- Task data -

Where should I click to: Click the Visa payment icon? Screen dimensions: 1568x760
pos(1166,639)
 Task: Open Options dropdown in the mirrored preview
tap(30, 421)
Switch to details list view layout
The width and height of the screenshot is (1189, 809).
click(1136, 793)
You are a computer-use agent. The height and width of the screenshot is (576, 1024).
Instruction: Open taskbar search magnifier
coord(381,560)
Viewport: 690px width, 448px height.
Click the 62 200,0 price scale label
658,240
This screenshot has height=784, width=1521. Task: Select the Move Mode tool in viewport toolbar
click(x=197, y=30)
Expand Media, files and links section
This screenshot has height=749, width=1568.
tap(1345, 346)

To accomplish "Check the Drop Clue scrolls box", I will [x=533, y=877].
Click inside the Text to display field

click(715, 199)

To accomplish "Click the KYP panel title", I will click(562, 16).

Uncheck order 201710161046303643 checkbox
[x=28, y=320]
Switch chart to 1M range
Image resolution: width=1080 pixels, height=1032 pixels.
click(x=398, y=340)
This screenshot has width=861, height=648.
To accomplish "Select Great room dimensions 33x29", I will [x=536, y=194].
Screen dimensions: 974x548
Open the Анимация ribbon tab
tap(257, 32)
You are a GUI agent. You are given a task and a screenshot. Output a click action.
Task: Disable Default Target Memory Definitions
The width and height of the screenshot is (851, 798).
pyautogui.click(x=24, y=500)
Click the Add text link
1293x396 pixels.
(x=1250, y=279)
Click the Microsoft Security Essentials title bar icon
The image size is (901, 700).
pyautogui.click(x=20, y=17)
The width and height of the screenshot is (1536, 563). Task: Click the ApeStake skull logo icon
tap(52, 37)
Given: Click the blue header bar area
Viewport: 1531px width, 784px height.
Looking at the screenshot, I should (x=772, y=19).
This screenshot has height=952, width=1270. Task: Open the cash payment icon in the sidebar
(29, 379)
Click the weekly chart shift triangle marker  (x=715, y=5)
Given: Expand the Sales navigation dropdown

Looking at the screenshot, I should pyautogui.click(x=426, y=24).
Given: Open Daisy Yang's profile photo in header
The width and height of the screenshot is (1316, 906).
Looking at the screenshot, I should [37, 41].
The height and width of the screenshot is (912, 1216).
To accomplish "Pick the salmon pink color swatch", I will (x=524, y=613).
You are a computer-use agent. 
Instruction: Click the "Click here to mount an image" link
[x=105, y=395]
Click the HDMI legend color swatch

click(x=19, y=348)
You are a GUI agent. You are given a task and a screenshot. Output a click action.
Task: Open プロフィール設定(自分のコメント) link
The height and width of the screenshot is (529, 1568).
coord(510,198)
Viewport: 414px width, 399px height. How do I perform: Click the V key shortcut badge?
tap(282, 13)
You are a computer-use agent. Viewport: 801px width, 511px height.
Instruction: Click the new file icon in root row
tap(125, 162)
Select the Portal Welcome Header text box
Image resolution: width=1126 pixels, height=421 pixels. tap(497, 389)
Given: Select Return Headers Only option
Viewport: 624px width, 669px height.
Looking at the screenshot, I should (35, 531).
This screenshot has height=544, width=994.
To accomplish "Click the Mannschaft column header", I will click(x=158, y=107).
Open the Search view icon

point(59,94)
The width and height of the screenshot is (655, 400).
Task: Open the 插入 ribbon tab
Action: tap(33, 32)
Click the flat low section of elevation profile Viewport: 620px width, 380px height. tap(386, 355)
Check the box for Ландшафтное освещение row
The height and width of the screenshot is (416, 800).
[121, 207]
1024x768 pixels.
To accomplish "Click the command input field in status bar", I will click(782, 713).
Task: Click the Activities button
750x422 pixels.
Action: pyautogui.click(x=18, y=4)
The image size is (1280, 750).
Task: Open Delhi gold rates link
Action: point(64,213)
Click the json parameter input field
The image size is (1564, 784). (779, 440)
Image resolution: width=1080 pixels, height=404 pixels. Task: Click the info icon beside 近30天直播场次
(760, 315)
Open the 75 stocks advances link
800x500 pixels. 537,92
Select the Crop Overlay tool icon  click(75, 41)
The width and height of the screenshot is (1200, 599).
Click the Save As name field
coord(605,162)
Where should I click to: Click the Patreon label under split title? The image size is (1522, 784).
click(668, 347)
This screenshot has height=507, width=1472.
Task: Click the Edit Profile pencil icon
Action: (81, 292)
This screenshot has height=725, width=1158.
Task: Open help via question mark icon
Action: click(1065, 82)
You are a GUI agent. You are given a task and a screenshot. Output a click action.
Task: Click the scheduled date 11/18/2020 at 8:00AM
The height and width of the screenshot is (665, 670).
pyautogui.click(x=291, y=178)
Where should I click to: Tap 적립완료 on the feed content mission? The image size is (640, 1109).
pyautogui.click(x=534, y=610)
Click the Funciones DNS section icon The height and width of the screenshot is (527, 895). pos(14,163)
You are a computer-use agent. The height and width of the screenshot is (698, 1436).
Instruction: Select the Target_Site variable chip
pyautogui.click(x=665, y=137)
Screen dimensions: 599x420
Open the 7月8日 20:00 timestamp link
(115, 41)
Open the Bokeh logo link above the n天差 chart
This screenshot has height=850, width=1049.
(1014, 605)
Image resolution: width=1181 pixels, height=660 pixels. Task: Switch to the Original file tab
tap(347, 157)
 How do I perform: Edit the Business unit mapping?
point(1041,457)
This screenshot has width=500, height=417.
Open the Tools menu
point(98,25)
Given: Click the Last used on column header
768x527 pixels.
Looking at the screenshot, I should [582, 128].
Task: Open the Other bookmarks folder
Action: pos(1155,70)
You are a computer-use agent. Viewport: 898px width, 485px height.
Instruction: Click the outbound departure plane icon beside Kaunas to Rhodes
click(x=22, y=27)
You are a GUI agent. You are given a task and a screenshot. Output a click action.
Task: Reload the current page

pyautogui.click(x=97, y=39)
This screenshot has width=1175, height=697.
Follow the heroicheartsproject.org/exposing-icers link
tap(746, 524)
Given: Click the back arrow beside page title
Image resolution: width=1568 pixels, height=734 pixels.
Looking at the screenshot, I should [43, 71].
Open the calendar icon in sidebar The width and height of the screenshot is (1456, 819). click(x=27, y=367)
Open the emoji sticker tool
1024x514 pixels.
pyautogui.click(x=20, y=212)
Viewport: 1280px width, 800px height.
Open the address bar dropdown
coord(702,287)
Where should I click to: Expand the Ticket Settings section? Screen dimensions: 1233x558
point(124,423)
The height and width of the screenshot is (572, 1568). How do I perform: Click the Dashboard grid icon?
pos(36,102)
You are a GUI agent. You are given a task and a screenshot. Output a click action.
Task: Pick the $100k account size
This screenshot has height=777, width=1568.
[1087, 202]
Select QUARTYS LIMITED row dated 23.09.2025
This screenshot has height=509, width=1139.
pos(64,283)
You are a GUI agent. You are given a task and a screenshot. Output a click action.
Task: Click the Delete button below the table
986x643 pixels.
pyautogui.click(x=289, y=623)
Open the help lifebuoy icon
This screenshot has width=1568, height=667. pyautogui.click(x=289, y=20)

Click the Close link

- Try it -
Your task is to find every line above containing the word "computer" and copy it.

- Written answer -
You are a computer-use agent. The height and width of the screenshot is (576, 1024).
You are a computer-use agent. 
You are a computer-use agent. Viewport: 801px width, 511px height.
You are a computer-use agent. The height and width of the screenshot is (698, 1436).
You are a computer-use agent. Viewport: 898px width, 485px height.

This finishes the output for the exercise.